As a vocalist, I know correct rhythm is essential. If I expect people to learn songs and sing along on Sunday mornings, I have to sing correct rhythm every time. Rhythm is a pattern, an organized structure for notes in a song. Yet sometimes, when you intentionally change the rhythm in a song, it creates interest and meaning. I like to think of the order of a worship service as a rhythm. People learn the patterns of worship and participate when there’s an organized structure. But, when you’re intentional about rhythm change, you create interest and meaning.
Our current worship series at our church’s offsite worship service is called “Breaking Bread.” We found that many times when Jesus taught or did a miracle, it began around a meal. There’s the wedding at Cana, the feeding of the 5000, and an encounter with the Risen Christ on a beach when he grills fresh fish. Of course, there’s the story of the upper room, where Jesus gave the Passover feast a new meaning. Our scriptures are full of stories of life change that begin with a conversation at a table.
We based our series planning around these stories. As we do with each series we plan, we considered what our stage should look like. We meet in a college auditorium, with a large blank stage. For this series, a set designer built a beautiful dinner table with two long benches.

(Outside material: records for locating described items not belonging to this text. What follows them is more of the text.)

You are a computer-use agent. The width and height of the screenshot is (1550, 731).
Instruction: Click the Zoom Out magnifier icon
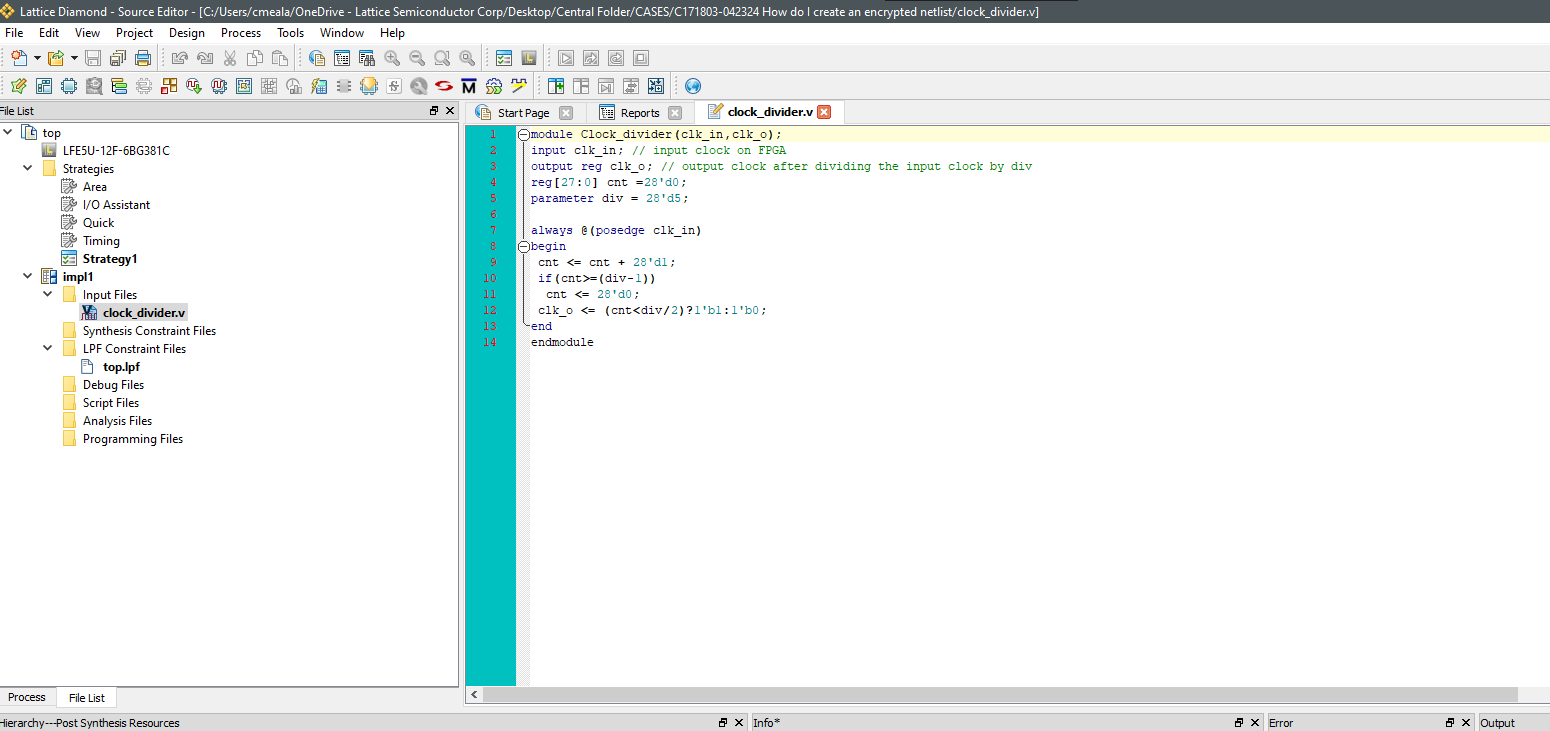(x=417, y=58)
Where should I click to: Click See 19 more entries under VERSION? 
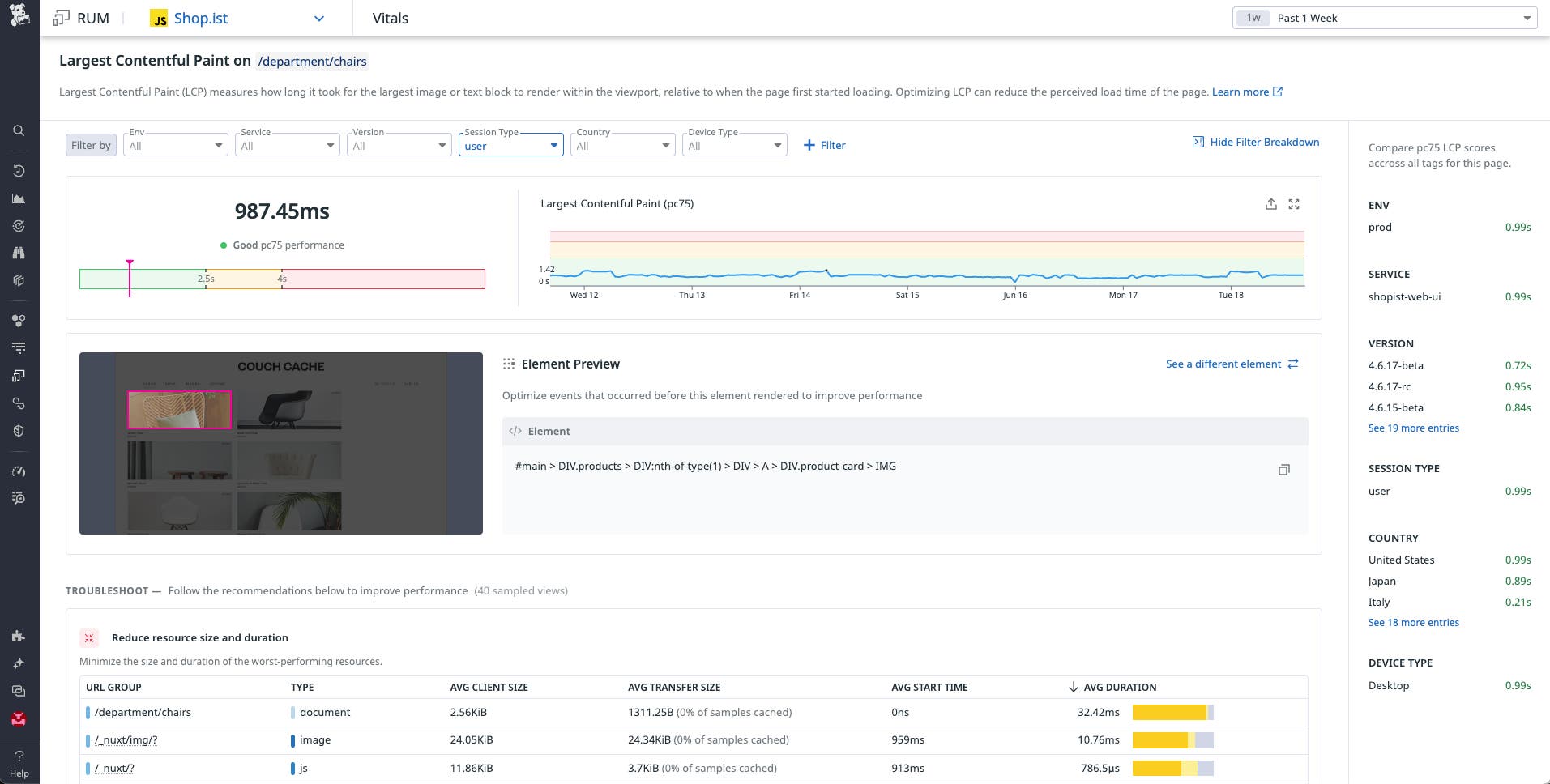[x=1413, y=428]
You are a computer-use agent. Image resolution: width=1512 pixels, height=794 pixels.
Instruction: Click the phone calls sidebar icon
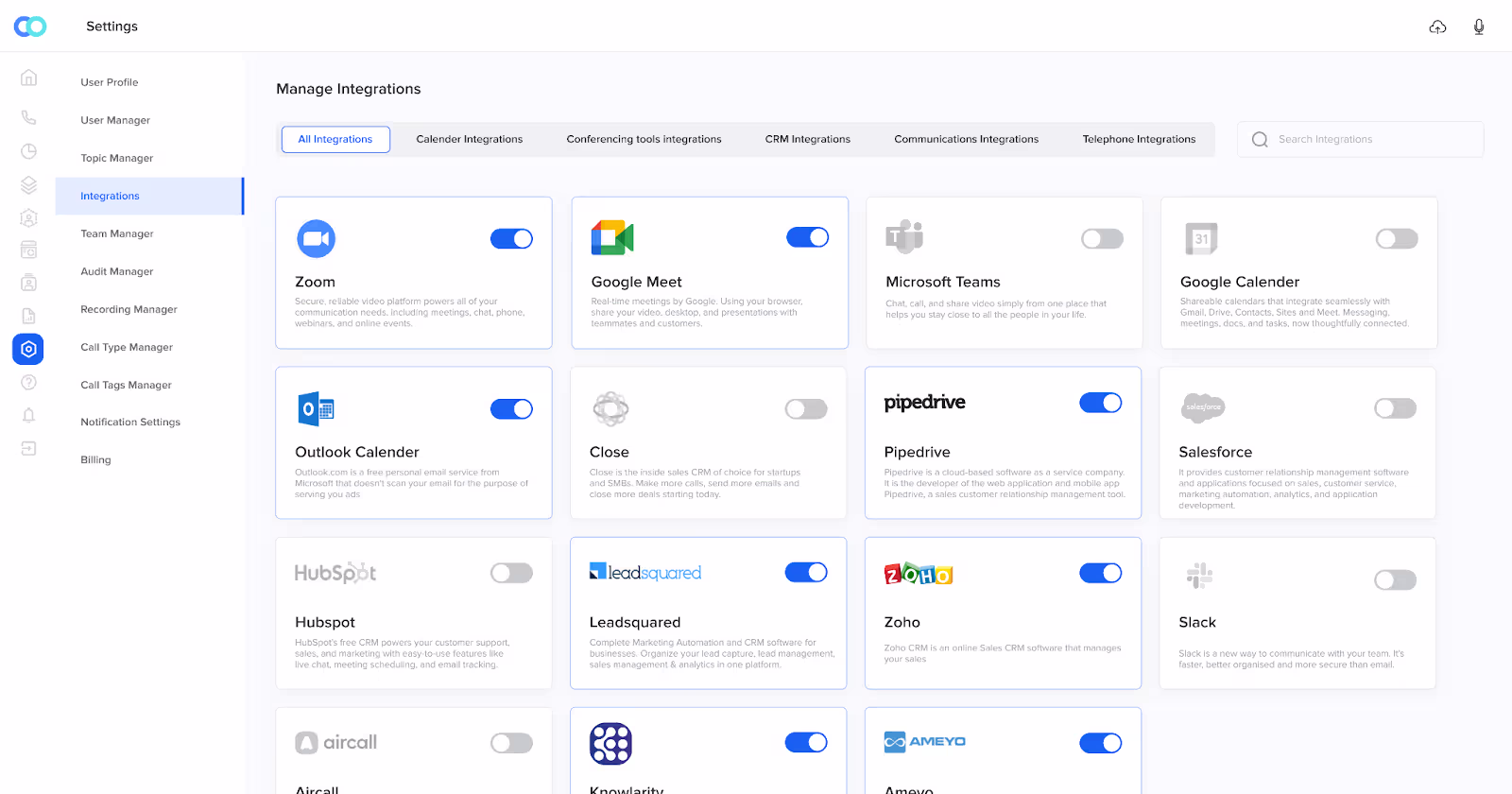point(28,117)
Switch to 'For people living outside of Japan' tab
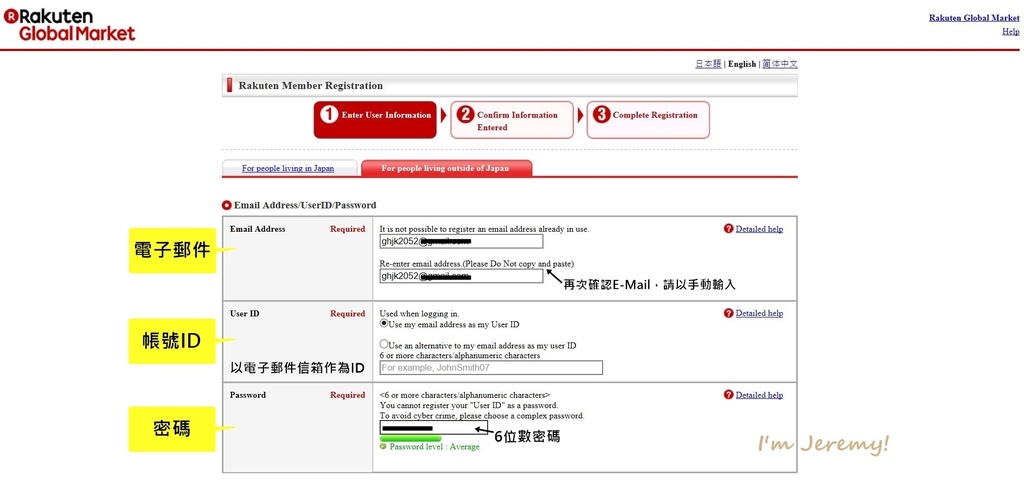 (445, 168)
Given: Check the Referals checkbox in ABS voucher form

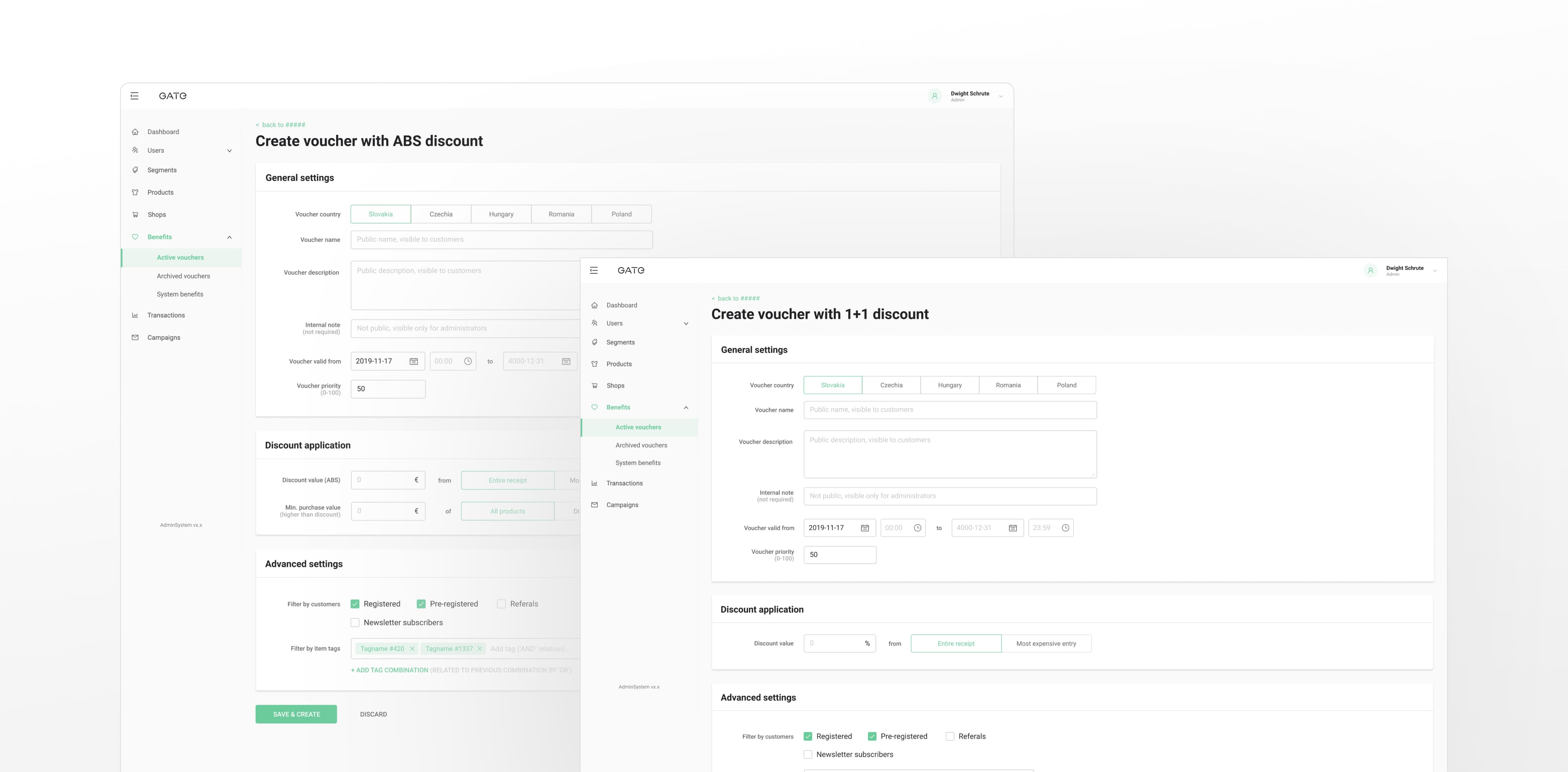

The table was set with rustic burlap, pumpkins, and candles.
One of the things I love about planning worship in a non-traditional setting is the freedom to create. I enjoy the challenge of introducing Jesus in new ways, using current technology, modern words and songs, and original expressions of art and space. Occasionally, when I consider new options, I forget the things that seem the most obvious really are the best things.
In this case, I was overlooking the communion table. Usually, we gather around the communion table once every four to six weeks. This is the rhythm with which most of the leaders on our planning team are familiar. But, what if we intentionally changed the rhythm of our communion service for this series, “Breaking Bread?” What if we shared communion every Sunday? Wouldn’t it make sense to invite people to gather around this beautifully set table and actually break bread together? What could draw people into experiencing the depth of God’s love more than meeting Jesus in the mystery of bread and wine, broken and shed for them?
So, we changed the rhythm. We’ve gathered around the table for communion every Sunday. Our new pattern of communion has been comforting and confrontational. It both welcomes us before God and reminds us of our sinfulness. The Divine confronts our humanness and compels us to follow Him.
While we observe this traditional meal, we’ve found the space to be creative in the details. Each week, one of our attenders makes homemade bread. One week, there was a bread machine in the lobby. People smelled bread baking before they entered the auditorium. When our pastor stood over the table and broke the bread that morning, you could see steam rise up from the inside the loaf. It ascended like an Old Testament offering to God!
Another week, we asked our attenders to read along with the formal liturgy, something used in our sanctuary services but not in our offsite service. Our officiant explained the responses before he asked the people to read the words. Afterward, many people said they had not had the liturgy explained to them before. They found it made the experience of coming to the table more meaningful.
Another place to be creative has been asking people who’ve never served communion to be communion servers. As we’ve asked people to serve, we’ve found that for some, it’s intimidating. They need encouragement to know they don’t have to be perfect or worthy to serve communion. We’ve also found that after the experience of serving communion, people have described it as “powerful” and “an honor.” Repeating the words, “the body of Christ, broken for you” and “the blood of Christ, shed for you” is transforming, not only for the person receiving the bread and juice, but also for the person serving it.
A memorable day was when we invited children to serve communion. At each communion station a child held the bread, another child held the cup, and an adult supervised, just in case anybody needed help. It is humbling to have a child, with all his innocence, speak to you about the gift of Christ’s broken body. (And if he also remarks about how crusty the bread is, that just keeps it real!)
The worship service at your church has a certain rhythm, as it should. If you have a chance, change the rhythm for a season. Maybe for you it’s not communion, but it’s adding a responsive reading, creating a space for prayer, or relearning an old song. Don’t overlook the obvious elements. Be creative in the details. May God use the variance in rhythm to create meaningful and memorable worship experiences for his people.